Silk Mill FireAugust 17th, 1894 - “The immense stone silk mill, the chief industry of Hawley, is heap of twisted machinery and blackened ruins.  Before 10’ clock, Friday night, fire was discovered on the upper floor just over the main entrance, by the watchman, Frank Foster, who immediately sounded the alarm.”  Thus starts the newsbreak in a local newspaper on August 22, 1894.  The interior of the Bellemonte had burned out, leaving the stone walls intact until shortly after midnight when the back wall toppled into the Paupack Falls.   

The fire, which began in the elevator, left hundreds of people out of work and $80,000 in losses.  A special train was sent to Honesdale to ask the fire department there for help, as Hawley had none of it’s own in 1894.  The Hawley Bucket Brigade, however, succeeded in saving the nearby J.S. O’Conner glass-cutting factory and the Taft, Pierson and Co’s flour and feed mills.

 
Hawley Silk Mill History

This massive native blue stone structure located on Welwood Avenue, Hawley was built by Dexter, Lambert & Co. in 1880-81 and was known as the Belmont Silk Mill. The building has been popularly referred to as “the largest bluestone factory in the world.” Build for 130,000 dollars, it is estimated that it would cost 14 million dollars to build a similar building today.
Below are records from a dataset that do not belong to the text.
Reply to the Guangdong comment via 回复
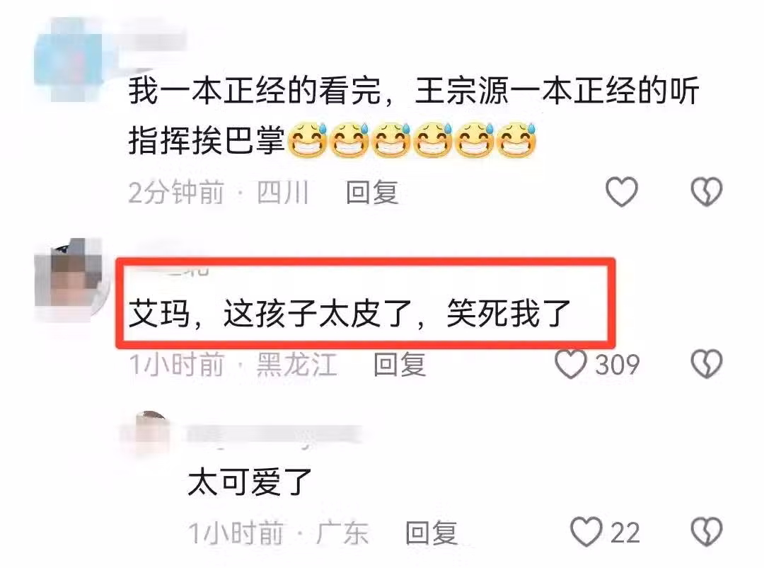This screenshot has height=568, width=764. (432, 533)
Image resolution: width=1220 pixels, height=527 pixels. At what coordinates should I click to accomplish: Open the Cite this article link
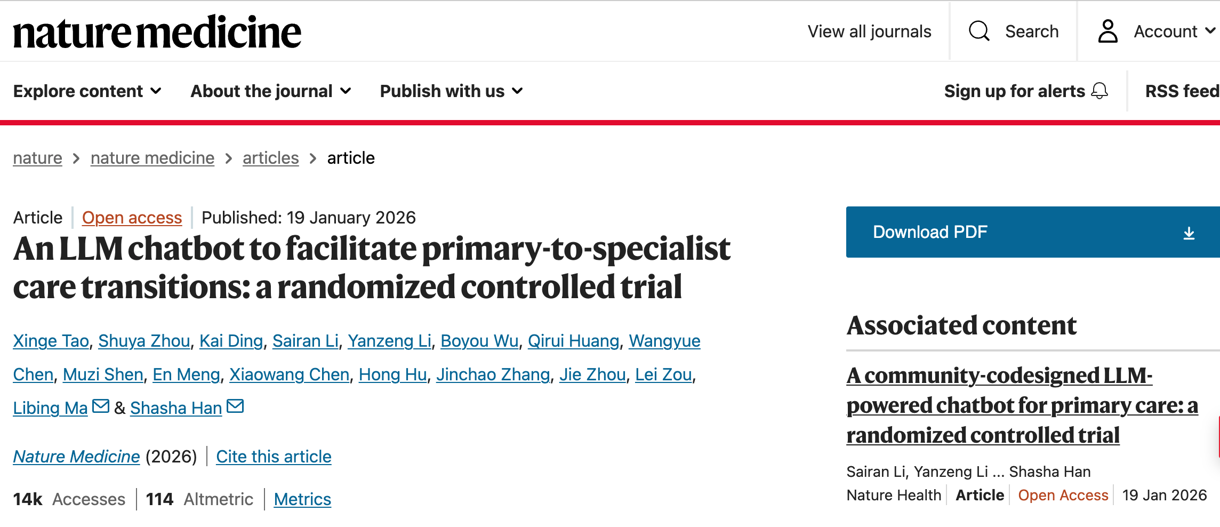click(274, 457)
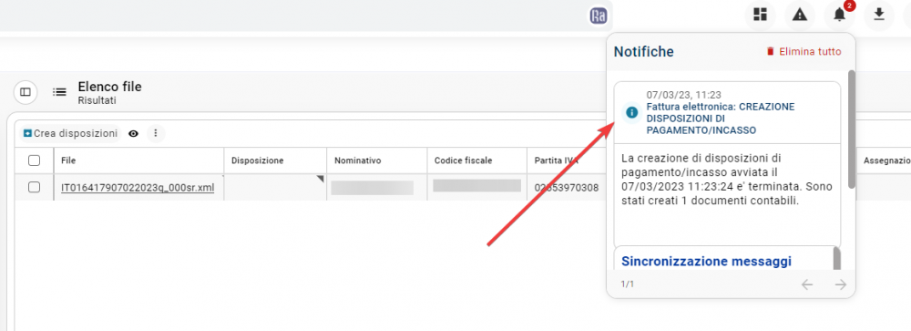The height and width of the screenshot is (331, 911).
Task: Click Elimina tutto to clear notifications
Action: tap(804, 51)
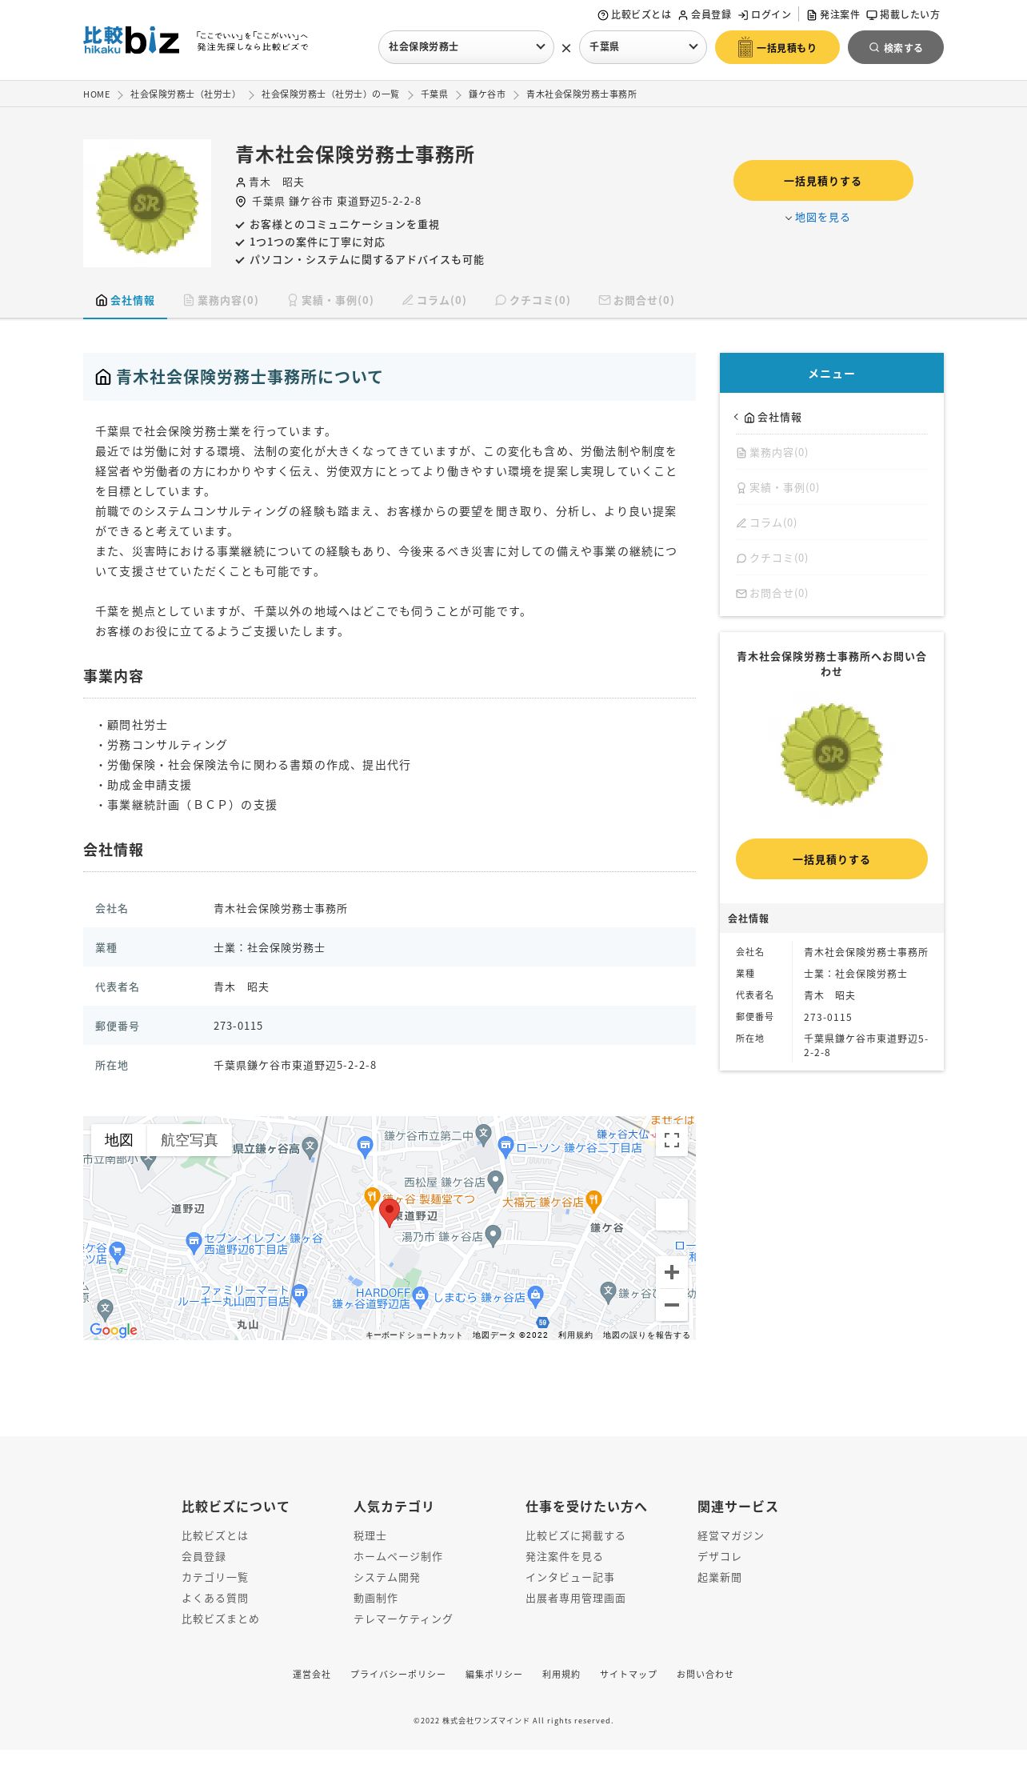Open Google logo on the map
The image size is (1027, 1765).
[x=114, y=1330]
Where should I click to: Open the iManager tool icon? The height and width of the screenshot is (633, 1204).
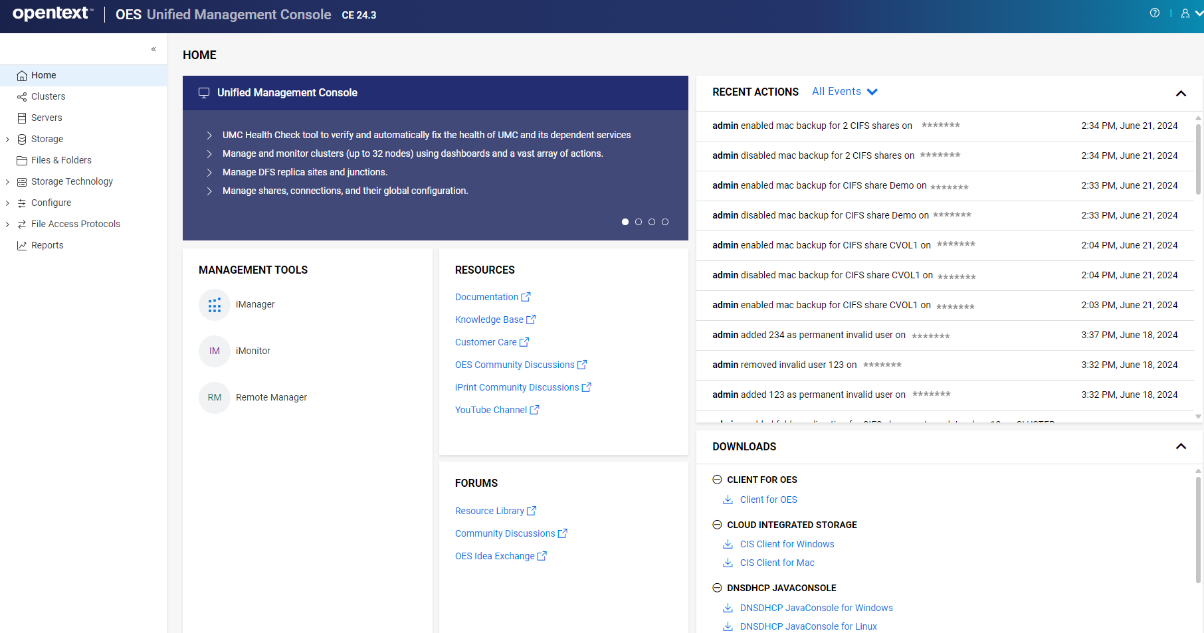coord(214,305)
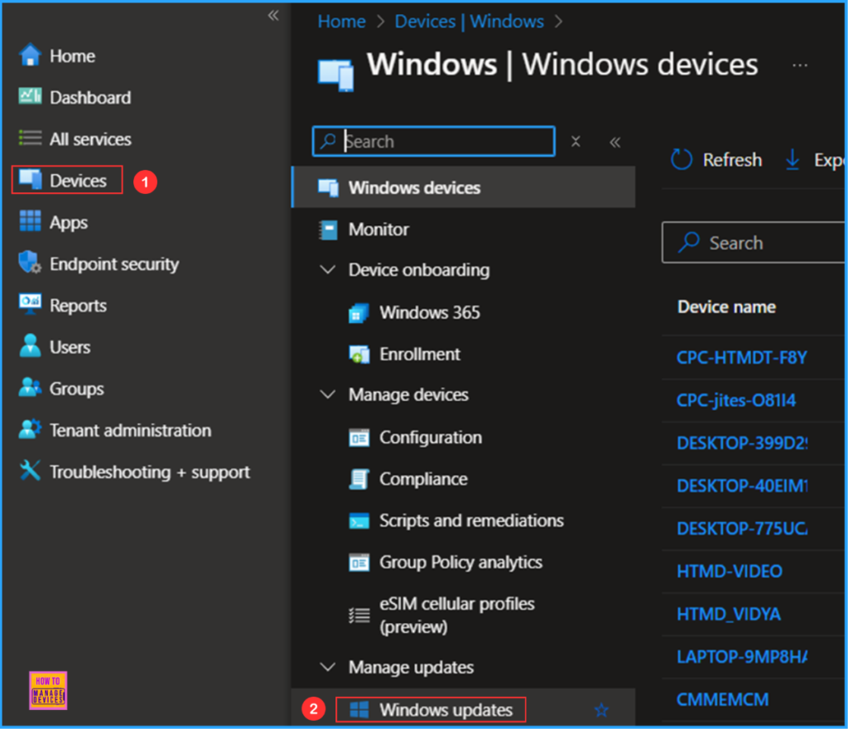
Task: Favorite Windows updates with the star icon
Action: point(602,710)
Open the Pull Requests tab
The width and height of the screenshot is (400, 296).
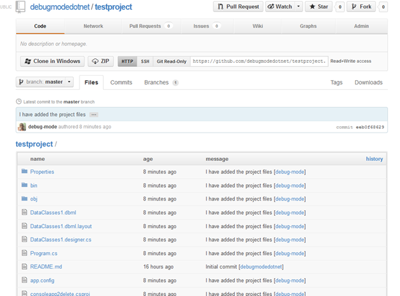(x=151, y=26)
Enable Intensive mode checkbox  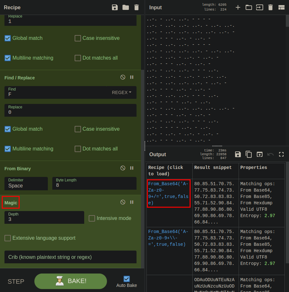click(92, 218)
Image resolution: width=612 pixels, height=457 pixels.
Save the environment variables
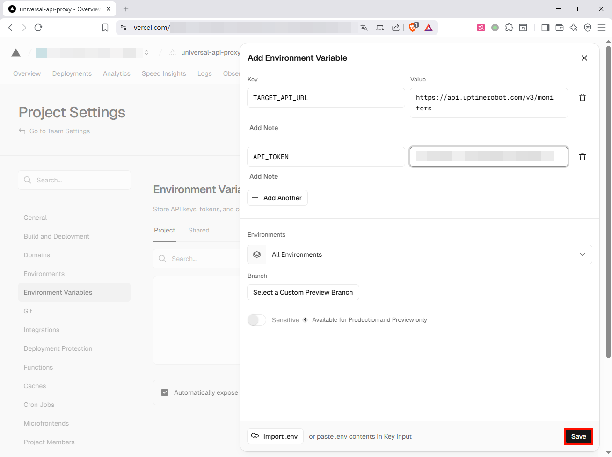578,436
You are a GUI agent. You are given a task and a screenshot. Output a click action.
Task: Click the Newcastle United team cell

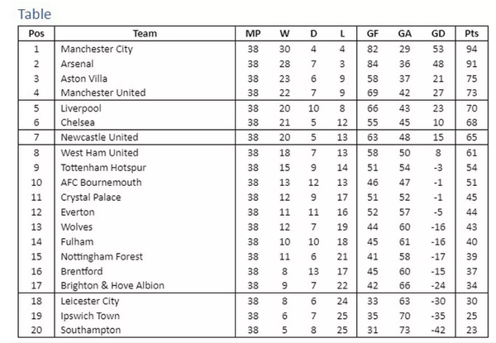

The mill has nearly 60,000 square feet of space on 3 full floors and 2 partial lower floors. There is a small blue stone building in the front of the mill that was added later and used in the process of making silk and was known as “the cocoon”. The owner of Dexter, Lambert & Co. was Catholina Lambert, a British immigrant who owned silk mills in Paterson, NJ and who appeared to have had a fascination with castle like structures. In 1893 he built a large castle in Paterson that still functions to this day as a museum and meeting place and is on the National Register of Historic Places.